• BCG contains a weakened form of a live virus similar to the bacterium that causes TB
  • BCG remains alive in the skin for months
  • The vaccine also is being tested to see if it prevents infections in the elderly

Researchers this week planned to start testing a century-old vaccine to see if it would be useful in fighting the coronavirus pandemic. Tests are to be conducted in four countries, beginning in Netherlands, to see if bacillus Calmette-Guerin, or BCG, can train the immune system to fight the virus, which has claimed more than 35,000 victims worldwide.

BCG has been used to fight tuberculosis and early stage bladder cancer. Some 1,000 doctors and nurses in Netherlands are to receive either the vaccine or a placebo this week. In Australia, 4,000 healthcare workers in Melbourne have volunteered to take part in the trial, which began Monday and is expected to last six months.

“There is a lot of enthusiasm to participate,” Marc Bonten of University Medical Center Utrecht, Netherlands, told Science.

A specific COVID-19 vaccine is at least 12- to 18 months away, Dr. Anthony Fauci, director of the National Institute of Allergy and Infectious Diseases, has said.

BCG contains a live weakened strain of the bacterium that causes TB. It is given to 130 million children less than a year old around the world annually and prevents an average 60% of TB cases although the efficacy varies among countries. The vaccine also is inexpensive.

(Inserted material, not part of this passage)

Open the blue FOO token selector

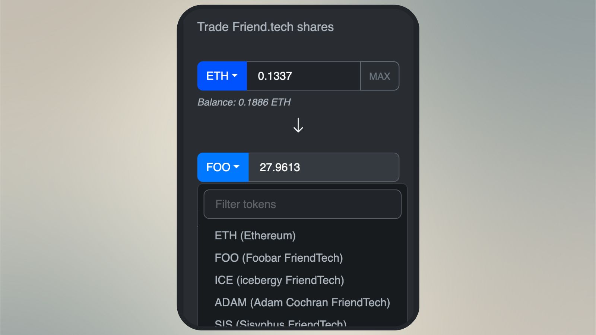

Unlike other vaccines that target specific pathogens, BCG appears to improve the immune system’s ability to fight off a variety of ailments, preventing about 30% of infections by any known pathogens.

“It can boost the immune system so that it defends better against a whole range of different infections, a whole range of different viruses and bacteria in a lot more generalized way,” by Nigel Curtis, head of infectious diseases research at the Murdoch Children’s Research Institute in Melbourne, told Bloomberg. He said the study could be expanded to other Australian cities as well as Boston.

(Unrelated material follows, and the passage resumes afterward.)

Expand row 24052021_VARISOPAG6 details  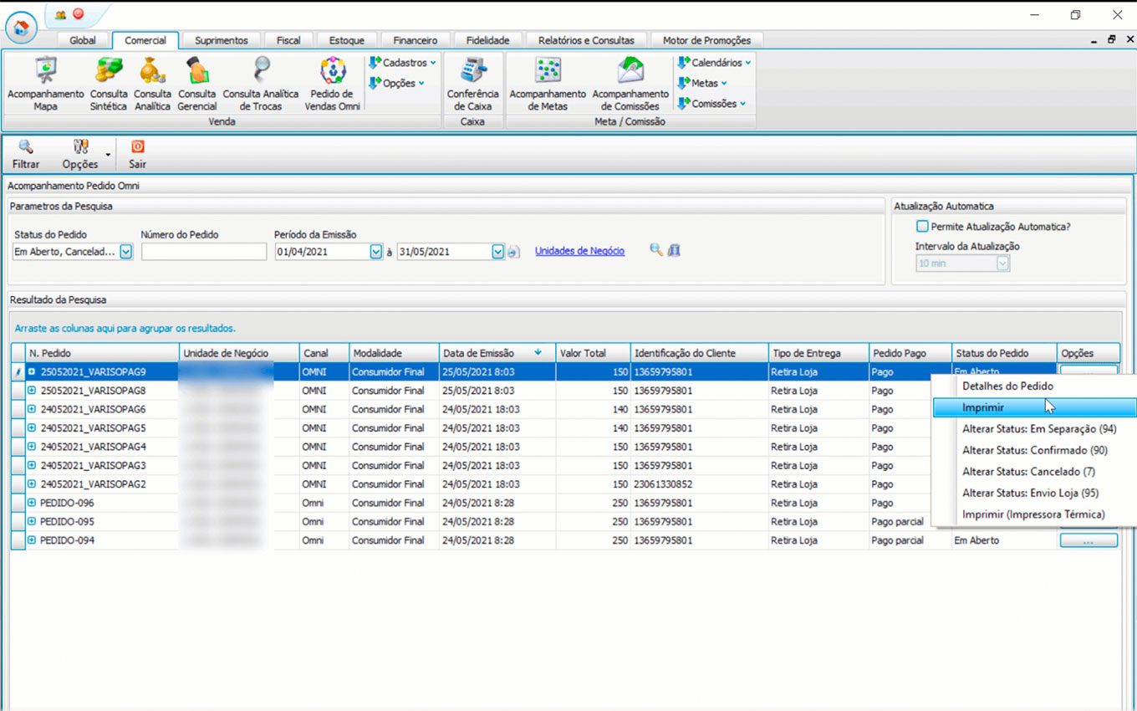(x=32, y=410)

“We need to think of every possible way that we can protect healthcare workers,” Curtis said. “And there’s going to be a particular need to reduce the amount of time that our healthcare workers are absent.”

Generally, a person’s white blood cells spring into action when a pathogen enters the body, handling as much as 99% of infections. If that’s not enough, T cells (a lymphocyte produced by the thymus gland that produces antibodies specific to the invading virus or bacteria) and B cells (a lymphocyte that produces antibodies generated outside the thymus gland) crank into action. Once the infection is defeated, some of the antibodies become memory cells that speed up T cell and B cell production the next time there’s a problem.

BCG is believed to stay alive in the human skin for months. A 2018 study indicated it can protect against yellow fever. In Greece, Mihai Netea, an infectious disease specialist at Radboud University Medical Center in Nijmegen, Netherlands, and Evangelos Giamarello of the University of Athens are investigating whether it can reduce infections in the elderly.

Bonten and Netea have teamed up for the BCG trial in Netherlands. They told Science they will be looking at absenteeism to determine the vaccine’s efficacy.

The Melbourne study will be similar. The University of Exeter in England and the Max Planck Institute for Infection Biology in Germany were to conduct BCG studies on the elderly.

Study participants will not be told whether they are getting the vaccine or a placebo, but the vaccine creates a pustule and often results in a scar. Participants will log any symptoms during the trial period.

“We wouldn’t be doing this if we didn’t think that this might work,” Curtis said.